The arctic blast has moved on, after dumping several inches of snow in the metro region and several feet in the High Country, but the foothills remain under a winter weather advisory tonight.
Wind gusts up to 60 mph could create intense blowing snow and white-out conditions above 6,000 feet, where there is still a 20 percent chance of snow tonight, according to the National Weather Service office in Boulder.
Wednesday’s high in Denver is expected to reach 38, warming into the upper 40s by Friday and through the weekend and into the mid-50s by the beginning of next week, according to the extended forecast.

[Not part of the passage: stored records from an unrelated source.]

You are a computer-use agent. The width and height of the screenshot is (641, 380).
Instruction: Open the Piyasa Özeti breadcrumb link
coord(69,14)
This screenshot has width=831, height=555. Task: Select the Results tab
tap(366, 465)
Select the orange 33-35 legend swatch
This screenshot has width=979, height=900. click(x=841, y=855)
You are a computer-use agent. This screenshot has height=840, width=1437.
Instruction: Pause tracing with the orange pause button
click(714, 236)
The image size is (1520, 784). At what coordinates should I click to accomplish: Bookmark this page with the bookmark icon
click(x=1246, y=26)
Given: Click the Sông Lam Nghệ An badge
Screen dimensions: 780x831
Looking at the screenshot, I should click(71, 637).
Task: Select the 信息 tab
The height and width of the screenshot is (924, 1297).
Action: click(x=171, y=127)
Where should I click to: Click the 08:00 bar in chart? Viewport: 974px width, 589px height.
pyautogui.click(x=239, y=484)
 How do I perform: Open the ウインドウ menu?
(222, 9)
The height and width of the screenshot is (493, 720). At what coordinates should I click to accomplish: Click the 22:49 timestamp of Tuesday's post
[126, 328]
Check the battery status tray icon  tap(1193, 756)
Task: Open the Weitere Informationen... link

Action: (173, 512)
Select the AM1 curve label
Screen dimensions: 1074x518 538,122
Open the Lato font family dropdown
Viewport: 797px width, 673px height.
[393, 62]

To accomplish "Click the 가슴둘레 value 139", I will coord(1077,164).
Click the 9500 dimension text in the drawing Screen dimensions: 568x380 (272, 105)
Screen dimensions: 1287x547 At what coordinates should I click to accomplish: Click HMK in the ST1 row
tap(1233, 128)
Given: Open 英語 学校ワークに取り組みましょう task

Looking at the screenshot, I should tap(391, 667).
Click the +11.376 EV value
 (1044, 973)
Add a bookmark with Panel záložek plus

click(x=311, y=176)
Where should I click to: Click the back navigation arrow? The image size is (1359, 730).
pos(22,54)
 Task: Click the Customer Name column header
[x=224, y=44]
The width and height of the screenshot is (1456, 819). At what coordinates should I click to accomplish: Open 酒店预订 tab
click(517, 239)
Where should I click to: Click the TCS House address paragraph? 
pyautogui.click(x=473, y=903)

The mountains could continue to add to their ample snowpack with snow chances around 50 percent the rest of the week, with daily high temperatures in the 20s and overnight lows in the single digits, according to the National Weather Service.
Since Friday, Crested Butte has received 41.5 inches of snow for Colorado’s new accumulation, followed by Walden in Jackson County with 24.5 inches, according to the Western Service.
Monday’s storm left 6 inches in Denver and two inches in Boulder.
The state’s snowpack is at 120 percent of its 30-year average. The recent storm pushed the South Platte River basin, which includes Denver and northeast Colorado, above-average for the first time this season, with 105 percent of its typical snowfall.
Southern Colorado is at about 130 percent of average, and northwest Colorado is at 114 percent. The Colorado River basin, roughly along Interstate 70, is at 124 percent of average, according to the federal Natural Resources Conservation Service, which measures snowfall accumulation.
Colorado gets more than 80 percent of its year-round water supply from snowmelt that collects in reservoirs in the spring. The rest comes from aquifers and relatively scant rainfall.